One of the most important skills my siblings and I learned growing up snowy in western New York was how to coexist peacefully in a home that grew smaller with each passing snow day.

People who grow up snowy instinctively begin squirrelling away essentials as the leaves turn. Every autumn, my mother stocked her pantry with nonperishable dried and canned goods. She knew winter would bring blizzards, and, sooner or later, our family would be housebound. My father stacked a large woodpile every fall and kept a store of batteries, candles, and oil for lanterns. My parents were nothing if not prepared for the inevitable bad weather.

Wise woman that she is, my mother also gathered a supply of crayons, paper, clay, puzzles, and board games. And books. A lot of books. Library books, hand-me-down books, thrift shop books, Weekly Reader books, store-bought books.

Mom knew that an engaged, reading child is a quiet, happy child. She had three children. Better to be stuck inside four shrinking walls with three quiet, happy children than with three bickering hellions. When we got tired of making crafts and assembling puzzles, and when the mere sight of one another’s faces raised our hackles, we clamored for books.

My brother pored over the Guinness Book of World Records and books about automobiles, trucks, and motorcycles. He read books that diagrammed the inner workings of toilets, engines, and light bulbs. He flipped through cookbooks and attempted several recipes in my mother’s spotless kitchen.

My sister enjoyed historical fiction and nonfiction as well as Nancy Drew and Hardy Boys mysteries. As she grew older, she reached for Jane Austen and the Brontë sisters. The longer the book, the better she liked it.

My literary tastes were varied. I would read anything that found its way into my hands, but in the winter I was partial to fantasy, adventure, and science fiction. Fantastical worlds made easier my escape from the family togetherness forced upon us by the cold.

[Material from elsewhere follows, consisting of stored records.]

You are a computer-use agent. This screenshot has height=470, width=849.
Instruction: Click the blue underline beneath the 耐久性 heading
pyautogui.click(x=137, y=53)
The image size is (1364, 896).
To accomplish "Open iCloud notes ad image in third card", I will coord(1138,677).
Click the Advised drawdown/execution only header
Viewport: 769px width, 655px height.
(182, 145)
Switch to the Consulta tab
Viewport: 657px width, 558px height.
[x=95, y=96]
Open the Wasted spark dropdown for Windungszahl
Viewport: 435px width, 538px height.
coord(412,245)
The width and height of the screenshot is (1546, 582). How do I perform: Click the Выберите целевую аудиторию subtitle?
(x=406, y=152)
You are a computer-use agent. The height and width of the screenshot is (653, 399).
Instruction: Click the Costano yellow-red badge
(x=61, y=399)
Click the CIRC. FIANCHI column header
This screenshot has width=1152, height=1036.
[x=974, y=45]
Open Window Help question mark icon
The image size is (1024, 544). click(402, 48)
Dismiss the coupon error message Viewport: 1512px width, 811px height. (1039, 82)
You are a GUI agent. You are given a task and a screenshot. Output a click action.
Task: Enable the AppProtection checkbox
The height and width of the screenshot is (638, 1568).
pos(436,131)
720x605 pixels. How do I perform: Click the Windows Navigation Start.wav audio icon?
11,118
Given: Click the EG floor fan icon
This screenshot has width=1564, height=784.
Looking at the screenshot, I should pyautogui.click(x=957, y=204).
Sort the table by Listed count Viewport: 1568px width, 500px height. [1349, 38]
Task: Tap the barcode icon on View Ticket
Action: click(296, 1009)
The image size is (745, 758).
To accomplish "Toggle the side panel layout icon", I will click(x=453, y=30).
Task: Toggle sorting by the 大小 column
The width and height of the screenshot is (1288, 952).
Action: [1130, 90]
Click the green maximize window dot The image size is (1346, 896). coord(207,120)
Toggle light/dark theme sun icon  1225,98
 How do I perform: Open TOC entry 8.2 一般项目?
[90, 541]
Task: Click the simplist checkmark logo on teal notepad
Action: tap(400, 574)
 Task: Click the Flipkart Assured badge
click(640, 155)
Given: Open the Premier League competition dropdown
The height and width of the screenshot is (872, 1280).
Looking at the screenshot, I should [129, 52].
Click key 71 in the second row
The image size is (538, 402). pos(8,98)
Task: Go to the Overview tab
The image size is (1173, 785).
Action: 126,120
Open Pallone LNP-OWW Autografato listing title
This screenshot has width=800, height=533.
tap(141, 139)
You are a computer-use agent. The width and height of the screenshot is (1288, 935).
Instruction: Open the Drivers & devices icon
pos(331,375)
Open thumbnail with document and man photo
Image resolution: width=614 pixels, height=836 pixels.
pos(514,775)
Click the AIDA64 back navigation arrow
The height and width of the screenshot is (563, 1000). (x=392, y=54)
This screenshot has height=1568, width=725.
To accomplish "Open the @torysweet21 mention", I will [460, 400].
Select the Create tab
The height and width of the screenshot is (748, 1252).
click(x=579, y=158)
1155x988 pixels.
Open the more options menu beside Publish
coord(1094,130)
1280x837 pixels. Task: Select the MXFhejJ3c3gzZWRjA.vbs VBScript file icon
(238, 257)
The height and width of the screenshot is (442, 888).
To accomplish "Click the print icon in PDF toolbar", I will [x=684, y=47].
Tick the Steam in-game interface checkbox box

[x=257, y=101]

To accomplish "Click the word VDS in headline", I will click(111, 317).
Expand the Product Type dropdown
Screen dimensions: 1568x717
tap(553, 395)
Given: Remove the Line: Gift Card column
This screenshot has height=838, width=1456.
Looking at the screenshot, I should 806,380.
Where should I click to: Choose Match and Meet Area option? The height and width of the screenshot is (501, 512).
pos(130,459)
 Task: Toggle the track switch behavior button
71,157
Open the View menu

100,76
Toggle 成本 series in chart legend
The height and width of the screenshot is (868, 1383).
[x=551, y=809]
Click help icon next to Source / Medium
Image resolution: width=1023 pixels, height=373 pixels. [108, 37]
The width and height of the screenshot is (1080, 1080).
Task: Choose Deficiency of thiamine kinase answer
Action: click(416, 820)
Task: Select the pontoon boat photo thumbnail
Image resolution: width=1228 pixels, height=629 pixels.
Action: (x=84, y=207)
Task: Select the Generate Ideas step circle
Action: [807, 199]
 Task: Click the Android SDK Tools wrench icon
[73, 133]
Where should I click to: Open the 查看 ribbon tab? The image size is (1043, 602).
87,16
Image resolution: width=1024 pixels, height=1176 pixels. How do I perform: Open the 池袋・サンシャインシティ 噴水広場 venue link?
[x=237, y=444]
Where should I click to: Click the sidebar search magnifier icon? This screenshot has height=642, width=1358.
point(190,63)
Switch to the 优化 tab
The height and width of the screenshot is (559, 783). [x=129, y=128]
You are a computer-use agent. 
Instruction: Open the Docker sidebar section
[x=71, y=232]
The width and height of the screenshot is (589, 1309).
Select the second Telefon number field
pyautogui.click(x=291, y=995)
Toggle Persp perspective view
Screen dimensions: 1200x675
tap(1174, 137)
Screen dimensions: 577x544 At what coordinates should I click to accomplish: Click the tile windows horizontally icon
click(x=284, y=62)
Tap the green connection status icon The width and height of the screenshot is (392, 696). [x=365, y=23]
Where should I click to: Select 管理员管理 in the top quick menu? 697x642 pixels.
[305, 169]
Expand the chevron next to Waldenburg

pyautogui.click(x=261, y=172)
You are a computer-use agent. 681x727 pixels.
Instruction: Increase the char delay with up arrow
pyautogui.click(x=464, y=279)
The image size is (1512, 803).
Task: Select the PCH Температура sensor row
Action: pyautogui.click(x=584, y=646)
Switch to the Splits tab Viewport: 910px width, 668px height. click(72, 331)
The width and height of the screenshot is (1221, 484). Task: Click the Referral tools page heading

The winter that the boxed sets of both J.R.R. Tolkien’s Lord of the Rings and C.S. Lewis’s Chronicles of Narnia were deposited beneath our Christmas tree is the sparkliest in my memory. The anticipation of a book not yet read, the smell of the freshly printed page, the excitement of being the first reader to crease the binding—multiplied by eleven (the Tolkien set included The Hobbit)—returns to me whenever I look at the sets, now on my son’s bookshelf decades later.

Children who grow up snowy, who must shovel sidewalks and driveways every winter day, who survive long stretches of time cooped up with their siblings, and who have parents who surround them with stories and words and books, are among the luckiest kids in the world. I know. I was one of them.